Central to Ms Johnson's dismissal was a November 11, 2012, email to Mr Katter that included a report on an incident at the Townsville Correctional Centre that day, which included personal details of a particular offender.
Ms Johnson had become the Townsville branch president of the Together union and, from June 2012, was an active member of Katter's Australian Party.
"There was no dispute that Mr Katter and (Shane) Knuth, who are members of the Legislative Assembly and members of that party, were frequent recipients of emails sent from the appellant's departmental email account, and that documents which had been stored on her departmental computer were attached to those emails," Industrial Court of Queensland president Justice Glenn Martin said in his recently published decision.
It was not disputed that most of those emails concerned the activities of Katter's Australian Party."
- Justice Glenn Martin
"The appellant admitted that from June 2012 she had forwarded a significant number of emails from her work computer which were not concerned with her duties as an employee or with the office she held in Together Queensland.

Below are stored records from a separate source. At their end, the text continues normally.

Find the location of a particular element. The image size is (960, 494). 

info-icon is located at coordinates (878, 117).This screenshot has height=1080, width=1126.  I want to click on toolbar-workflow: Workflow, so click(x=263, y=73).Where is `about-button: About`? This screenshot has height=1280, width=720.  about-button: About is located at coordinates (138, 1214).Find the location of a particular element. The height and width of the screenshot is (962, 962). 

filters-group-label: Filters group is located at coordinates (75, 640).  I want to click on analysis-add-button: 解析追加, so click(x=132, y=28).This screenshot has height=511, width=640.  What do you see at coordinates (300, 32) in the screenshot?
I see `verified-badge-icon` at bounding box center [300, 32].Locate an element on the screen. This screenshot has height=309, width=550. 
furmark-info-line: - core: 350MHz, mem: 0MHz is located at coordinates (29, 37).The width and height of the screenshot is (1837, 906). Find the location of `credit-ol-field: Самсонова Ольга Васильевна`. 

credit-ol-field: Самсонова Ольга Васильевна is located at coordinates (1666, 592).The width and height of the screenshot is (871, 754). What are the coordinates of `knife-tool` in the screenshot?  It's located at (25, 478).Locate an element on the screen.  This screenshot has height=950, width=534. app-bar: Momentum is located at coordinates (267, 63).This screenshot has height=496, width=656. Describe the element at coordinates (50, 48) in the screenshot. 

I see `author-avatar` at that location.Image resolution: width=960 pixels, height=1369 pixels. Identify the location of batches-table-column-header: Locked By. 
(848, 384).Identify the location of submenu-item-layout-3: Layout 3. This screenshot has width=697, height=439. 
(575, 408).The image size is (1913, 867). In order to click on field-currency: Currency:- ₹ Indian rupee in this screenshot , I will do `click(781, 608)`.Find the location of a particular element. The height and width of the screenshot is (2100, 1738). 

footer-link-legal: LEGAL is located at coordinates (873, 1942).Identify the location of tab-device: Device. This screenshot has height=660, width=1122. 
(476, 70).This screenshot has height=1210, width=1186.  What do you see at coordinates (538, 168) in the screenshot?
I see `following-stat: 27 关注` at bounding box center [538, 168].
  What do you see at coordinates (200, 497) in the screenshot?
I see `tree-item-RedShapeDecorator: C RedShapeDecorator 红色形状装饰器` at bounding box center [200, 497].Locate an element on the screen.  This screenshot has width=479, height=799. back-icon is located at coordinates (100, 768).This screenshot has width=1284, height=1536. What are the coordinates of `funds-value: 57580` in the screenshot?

"It was not disputed that most of those emails concerned the activities of Katter's Australian Party."
Ms Johnson appealed her dismissal on several grounds, including the allegation that others had used her email account.
In one email sent to Mr Katter from Ms Johnson's account, she wrote on October 8, 2012: "Good evening. I don't know why but for some reason some of my emails have gone to you and some others. As they are confidential reports, could you please just delete them."
Justice Martin outlined QCS commissioner Mark Rallings' consideration of that email, which he described as a "red herring".
"He said that it was 'likely to have been a belated attempt to address what was significant disregard of QCS policy with the release of confidential information about an inmate to an unauthorised person'."